Learning Photography I

Well, it's been snowing again today, and I'm tired of posting pictures of snowbanks and ski trails, so I'm going to try something different.  I'm going to share with you what I've learned and come to think is important about photography over the past two years or so.  I'm doing this partly for myself; I hope articulating what I've learned will help me remember it!  Today, 3 basic principles I've always thought are important.

'Take lots of pictures!'  I've probably taken thousands of pictures of woodlots over the years; frankly most of them turn out to be ordinary.  But every now and then there's one where the lighting and the picture itself is right, and I'm just really pleased.  This is a woodlot along the Bruce Trail, north of us. The more pictures you take, the more you learn, and the better chance of good photos.

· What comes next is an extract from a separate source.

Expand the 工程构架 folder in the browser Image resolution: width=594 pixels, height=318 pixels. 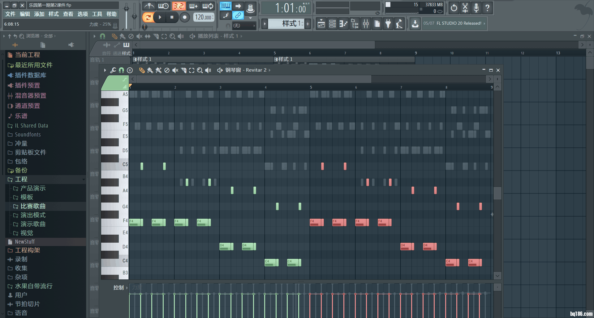28,250
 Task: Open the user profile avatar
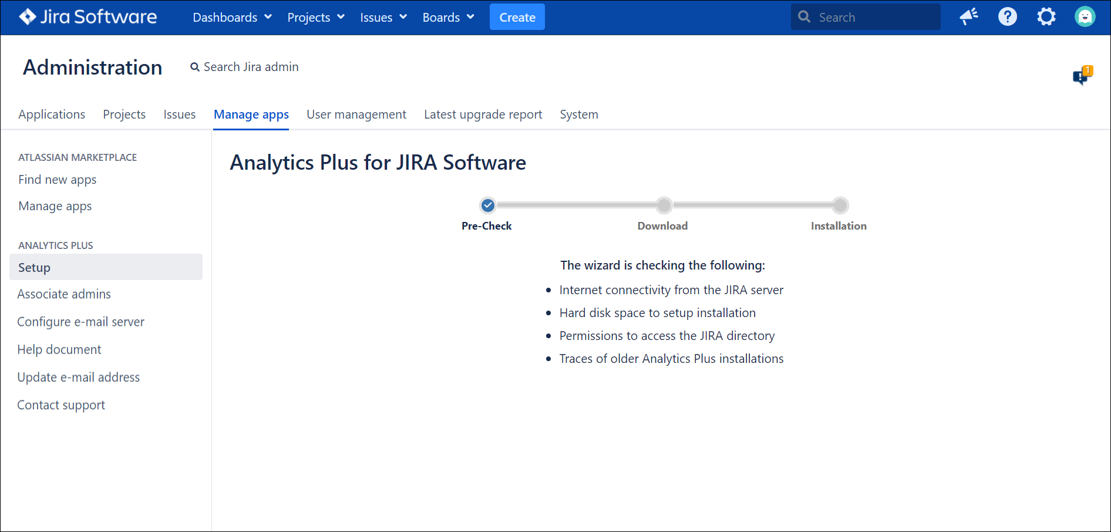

At any special event, I find I need to take lots of pictures to get a few that are good.  You can't control the action here, so taking lots gives you a better chance of getting a few that are usable.  I must have shot 50 pictures of the horses at the fair last fall, to get 3 or 4 I thought were really great.

I've just started trying to shoot pictures of bugs of various sorts, with my macro lens, and found it was MUCH more difficult than I thought.  Out of perhaps 500 shots last summer, perhaps 5 were good!  But because with digital you can just delete the extras, and you can try different settings, you learn as you go.

'Be there when the lighting is right'.  Blue skies and sunshine are the best example of this.  All the equipment and technical training in the world won't get you great pictures as easily as just getting out there when the lighting is what you want.  I've recently found this especially true in winter; gray skies and white snow don't say much, but white snow and blue skies look good!

I've also shot thousands of flower pictures, always trying to capture something more than just 'ok'.  Here I shot into the light from a close angle, and I think I got a great picture.  The lighting through these petals gave them a much deeper colour than shooting from the other side with the light - but I was paying attention to the light I wanted.

You won't believe it, but this picture is a 40 year old slide, scanned to create a digital file.  It's along the Bruce Trail on the north end of the Bruce Peninsula.  As you can see, the light made all the difference to the colour in the water here.  And the water really does look like this on a sunny day in June.

'Think about what you're going to use your photos for'.  I tend to do this at the start, and go out taking pictures specifically for the purpose I have in mind - posting here, doing a blurb book, writing articles for local newsletters, or giving talks like the one I'm giving on the Niagara Escarpment in two weeks.  But there are lots of other things you can use photos for too.  You may get to this later on as you see the possibilities, but keeping it in mind gives a purpose to your photography, and gets you out shooting pictures more often.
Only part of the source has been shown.